The Landscape of Prompt Injection Threats in LLM Agents: From Taxonomy to Analysis

The evolution of Large Language Models (LLMs) has resulted in a paradigm shift towards autonomous agents, necessitating robust security against Prompt Injection (PI) vulnerabilities where untrusted inputs hijack agent behaviors. This SoK presents a comprehensive overview of the PI landscape, covering attacks, defenses, and their evaluation practices. Through a systematic literature review and quantitative analysis, we establish taxonomies that categorize PI attacks by payload generation strategies (heuristic vs. optimization) and defenses by intervention stages (text, model, and execution levels). Our analysis reveals a key limitation shared by many existing defenses and benchmarks: they largely overlook context-dependent tasks, in which agents are authorized to rely on runtime environmental observations to determine actions. To address this gap, we introduce AgentPI, a new benchmark designed to systematically evaluate agent behavior under context-dependent interaction settings. Using AgentPI, we empirically evaluate representative defenses and show that no single approach can simultaneously achieve high trustworthiness, high utility, and low latency. Moreover, we show that many defenses appear effective under existing benchmarks by suppressing contextual inputs, yet fail to generalize to realistic agent settings where context-dependent reasoning is essential. This SoK distills key takeaways and open research problems, offering structured guidance for future research and practical deployment of secure LLM agents.

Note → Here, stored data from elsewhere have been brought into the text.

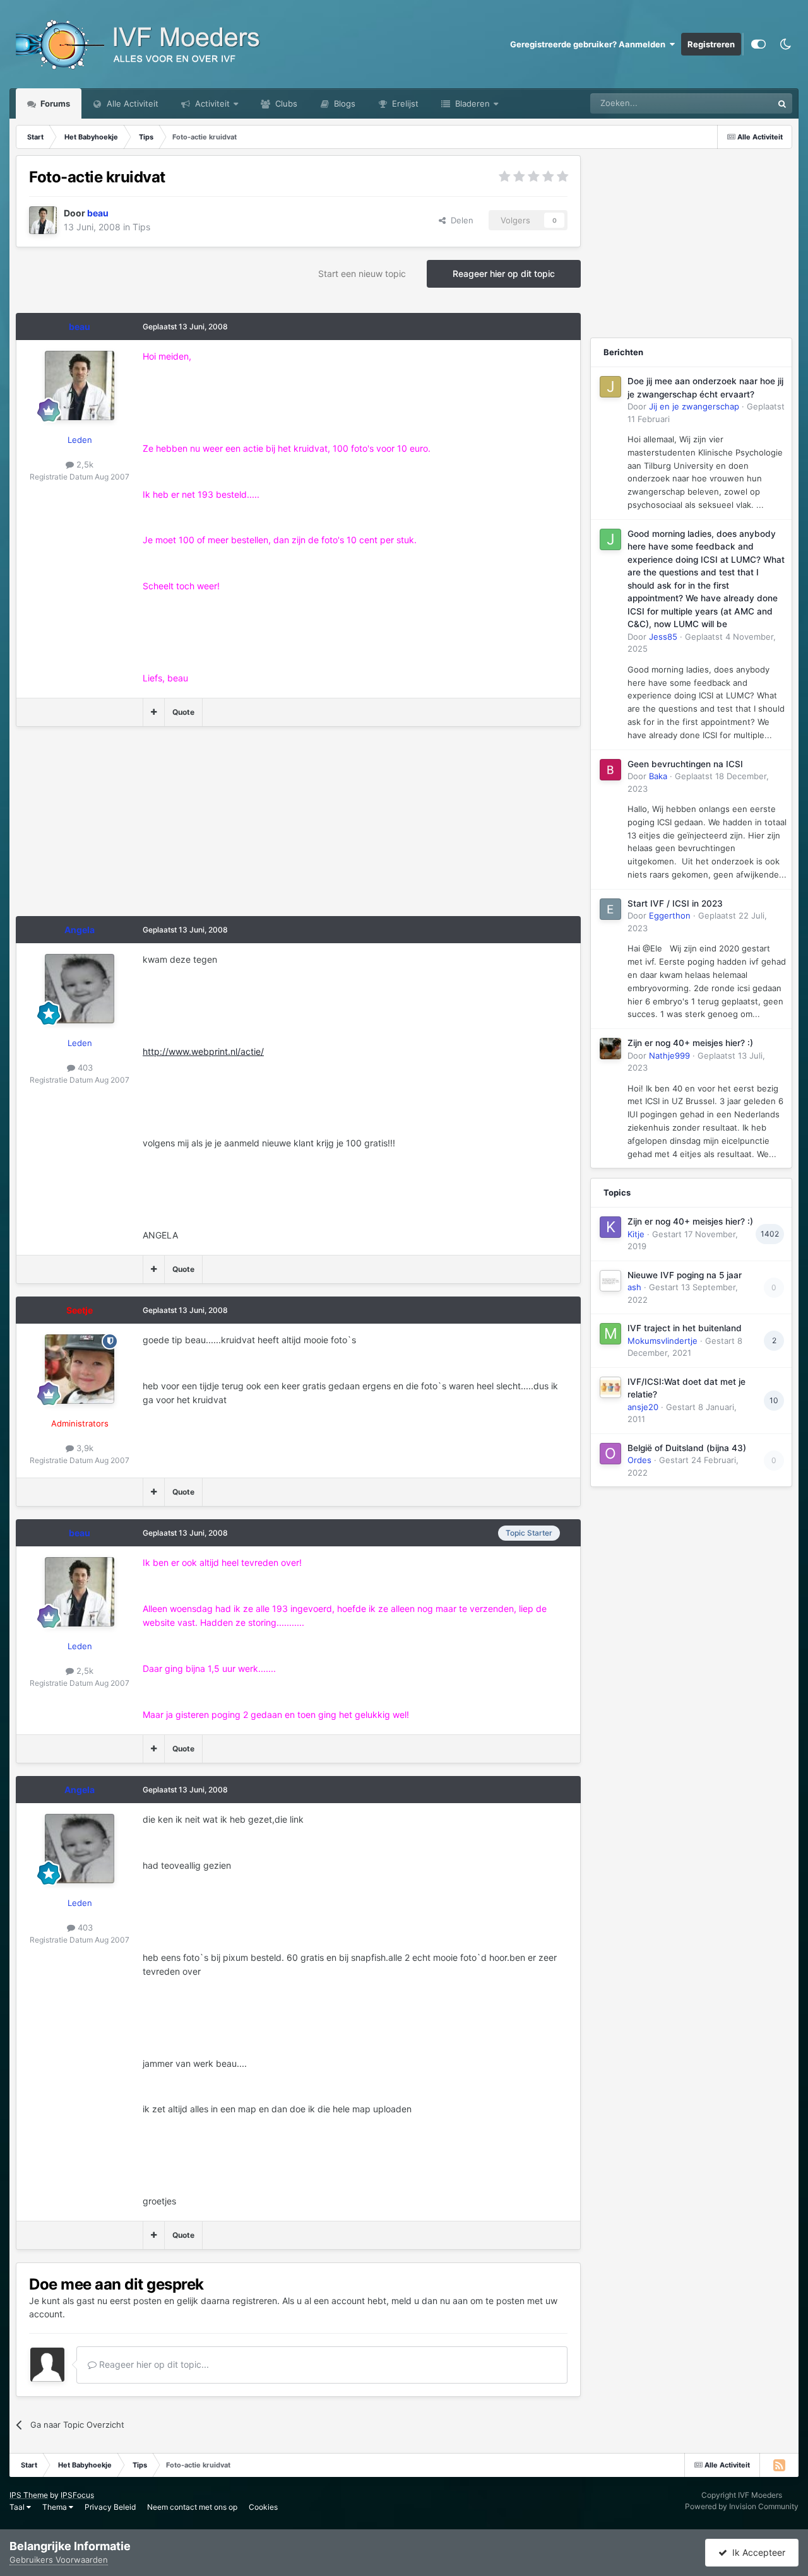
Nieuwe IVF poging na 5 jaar (684, 1275)
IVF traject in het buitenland (684, 1328)
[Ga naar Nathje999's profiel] (610, 1048)
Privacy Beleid (110, 2507)
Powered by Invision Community (742, 2506)
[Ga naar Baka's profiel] (610, 769)
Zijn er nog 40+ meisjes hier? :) (690, 1043)
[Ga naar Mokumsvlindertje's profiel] (610, 1333)
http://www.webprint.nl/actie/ (203, 1051)
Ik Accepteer (756, 2552)
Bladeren (471, 103)
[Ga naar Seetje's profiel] (79, 1369)
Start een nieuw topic (362, 273)
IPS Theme (28, 2495)
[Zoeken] (782, 103)
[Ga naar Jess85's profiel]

翻译：大语言模型（LLM）的发展已引发向自主智能体的范式转变，这要求系统必须对提示注入（PI）漏洞具备鲁棒的安全性，即防止不可信输入劫持智能体行为。本文献综述（SoK）全面概述了提示注入领域，涵盖攻击、防御及其评估实践。通过系统性文献综述与定量分析，我们建立了分类体系：依据载荷生成策略（启发式与优化）对攻击进行分类，并依据干预阶段（文本层、模型层与执行层）对防御进行分类。我们的分析揭示了现有许多防御方法与基准测试共有的一个关键局限：它们大多忽视了上下文依赖型任务，即智能体被授权依据运行时环境观测来决定行动。为填补这一空白，我们提出了 AgentPI——一个专为系统评估上下文依赖交互设置下智能体行为而设计的新基准。利用 AgentPI，我们对代表性防御方法进行了实证评估，结果表明没有任何单一方法能够同时实现高可信度、高实用性与低延迟。此外，我们发现许多防御方法在现有基准测试中通过抑制上下文输入而显得有效，却无法推广到上下文依赖推理至关重要的现实智能体场景中。本综述提炼了关键结论与开放研究问题，为未来安全大语言模型智能体的研究与实际部署提供了结构化指导。